Comment 8 Daniel S. 2004-09-17 23:23:56 UTC
(In reply to comment #7)
Started the build this morning, tried my simplistic benchmark tonight with the 
new GCC build...

Thanks, this appears to have done a small miracle and made 3.4.2 5-10% faster 
than my 3.3.4 was... but it still lags ~5% behind 3.2.2 for hash_set though. 
(that 3.2.2 is from stock/up2date RH9 packages, the others are from sources 
with -O2 for GCC and -O2 -g for C/C++ libs.)

Does this mean that allocator pool used to be the default in 3.3.x and this 
behavior got dropped along the way to 3.4.x? (this certainly is what comparing 
the 3.3.4 c++configure.h file with the 3.4.2 version is hinting - I would be 
curious to read the reason(s).)
Comment 9 Paolo Carlini 2004-09-18 07:34:50 UTC
> Does this mean that allocator pool used to be the default in 3.3.x and this 
> behavior got dropped along the way to 3.4.x?

Yes. To summarize a long story, allocators are a work in progress and we are
currently concentrating on yet another one, called mt_allocator. Unfortunately,
we haven't been able to forward port to a new framework in time for 3.4.0 the 
traditional pool allocator and, to be safe, we chosen the "trivial" new-based
allocator as the default. Then, for ABI stability we couldn't change that
default anymore for the next 3.4.x releases. However, for 3.4.2 and newer you
can always configure it yourself at build time to obtain a behavior very
similar to that of 3.3.x allocator.
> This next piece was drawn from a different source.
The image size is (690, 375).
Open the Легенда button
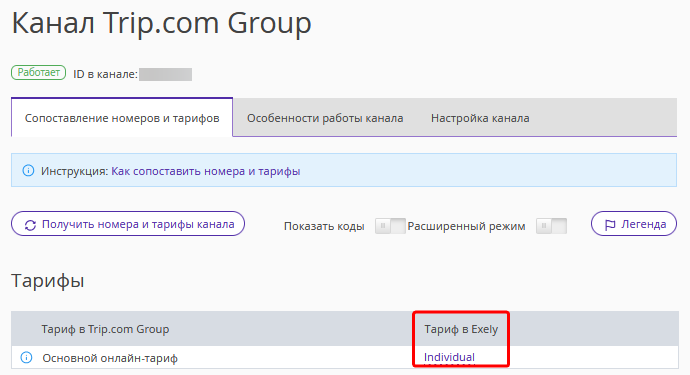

Thanks, Paolo.
Comment 10 Mark Mitchell 2004-11-01 00:45:40 UTC
Postponed until GCC 3.4.4.
Comment 11 Richard Henderson 2005-03-31 21:53:33 UTC
The code generated by gcc 4.0 is significantly improved:

.L2:
        fldl    -8(%ebx,%ecx,8)
        incl    %ecx
        fld     %st(0)
        fmull   (%edx)
        fxch    %st(1)
        fmull   8(%edx)
        fxch    %st(1)
        addl    $16, %edx
        fstpl   (%eax)
        fstpl   8(%eax)
        addl    $16, %eax
        cmpl    $1001, %ecx
        jne     .L2

I have no plans to address this for the 3.4 branch.